A ministra da Cultura, Juventude e Desporto, Margarida Balseiro Lopes, à chegada para a cerimónia de abertura da nova sede da CACE - Coleção de Arte Contemporânea do Estado, em Alcabideche, Cascais, 1 de julho de 2026. A abertura da nova sede da CACE marca o início de uma nova etapa para a coleção pública de arte contemporânea e para a política cultural de valorização do património artístico nacional. Inclui a inauguração da exposição “Dual Sim”, com curadoria de Filipa da Rocha Nunes e Sofia Montanha, que reúne 23 obras da CACE, e a apresentação de um projeto que a CACE tem vindo a desenvolver com a Companhia Nacional de Bailado. (TIAGO PETINGA/LUSA)

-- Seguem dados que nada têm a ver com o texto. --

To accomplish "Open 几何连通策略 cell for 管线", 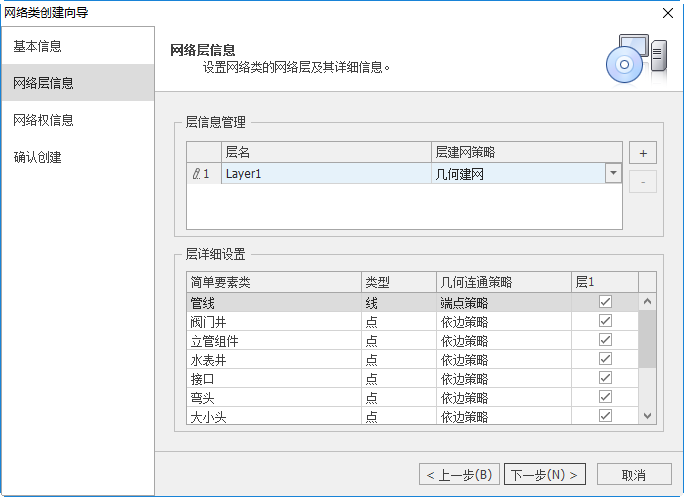I will (x=503, y=302).
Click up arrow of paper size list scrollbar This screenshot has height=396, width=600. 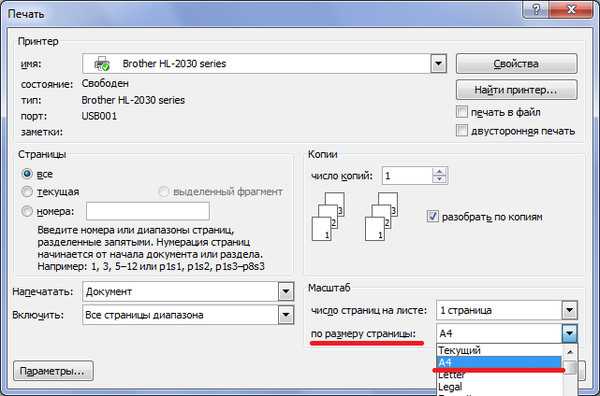[570, 352]
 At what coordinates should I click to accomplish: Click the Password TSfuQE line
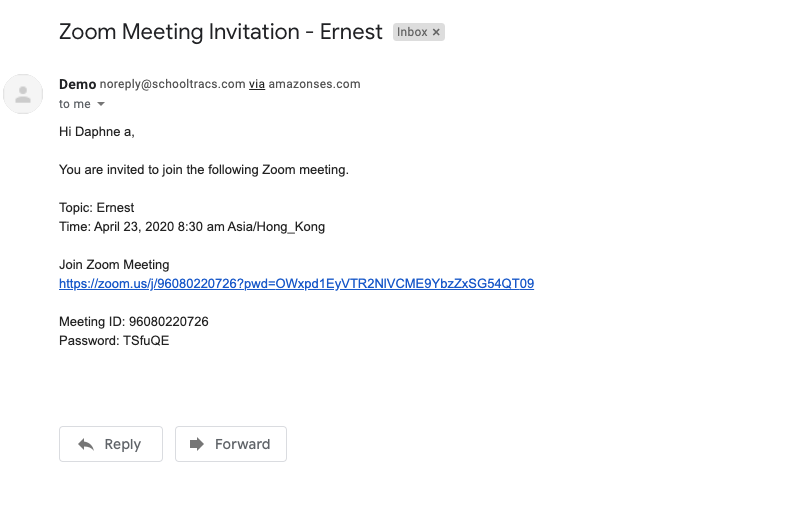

O novo espaço da Coleção de Arte Contemporânea do Estado, o CACE Centro, abriu a 1 de julho, em Alcabideche, no concelho de Cascais, dando pela primeira vez uma casa própria a um dos mais relevantes acervos públicos de arte contemporânea em Portugal.
A cerimónia de inauguração contou com a participação da Ministra da Cultura, Juventude e Desporto, Margarida Balseiro Lopes. Criada em 1976, a coleção celebra 50 anos e integra mais de 2 300 obras, que passam agora a beneficiar de melhores condições de conservação, segurança, estudo, inventariação e gestão.
“A coleção de arte contemporânea do Estado firmou-se como um dos mais importantes acervos públicos do país”, afirmou Margarida Balseiro Lopes, sublinhando que o novo espaço permite responder às exigências operacionais, logísticas e financeiras associadas à dispersão da coleção por diferentes locais.
O CACE Centro permite acompanhar melhor as necessidades do acervo e reforçar o acesso público à arte contemporânea, sem deixar de assegurar a circulação de obras por museus e outros espaços de exposição. Segundo a Ministra, trata-se de criar “uma base mais justa para garantir que este património continue acessível e disponível para as atuais e para as futuras gerações”.
O novo espaço não substitui os museus de arte contemporânea existentes no país. Pretende antes apoiar a circulação da coleção, contribuir para uma programação cultural mais diversificada e fazer chegar estas obras a mais pessoas. Durante a cerimónia, foi também assinado um protocolo de colaboração entre a Museus e Monumentos de Portugal e a Câmara Municipal de Cascais.